_Text provided_:
= = =
Local government area in the Wheatbelt region in Western Australia

The Shire of Mukinbudin is a local government area in the Wheatbelt region of Western Australia, about 80 km north of Merredin and about 300 km east of the state capital, Perth. The Shire covers an area of 3437 km2, and its seat of government is the town of Mukinbudin.

==History==
Initially, Mukinbudin was governed by the Merredin Road District, and then from 1921 the Nungarin Road District.

The Shire of Mukinbudin originated as the Mukinbudin Road District, established with effect from 1 November 1933, having separated from Nungarin due to a growing population. Its first election was held on 18 November 1933, and Thomas Basil Conway was elected its inaugural chairman at its first meeting.

On 1 July 1961, it became a Shire following the passage of the Local Government Act 1960, which reformed all remaining road districts into shires.
= = =
_Information shown_:
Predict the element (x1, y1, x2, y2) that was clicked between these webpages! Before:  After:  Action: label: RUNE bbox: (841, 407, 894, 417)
= = =
_Instructions for the task_:
Answer these questions from the text on the Shire of Mukinbudin:
(a) How far from Perth is the Shire, and in which direction?
(b) Which road district governed Mukinbudin from 1921?
(c) On what date did it become a Shire?

_Answer space_:
(a) About 300 km east of Perth.
(b) The Nungarin Road District.
(c) 1 July 1961.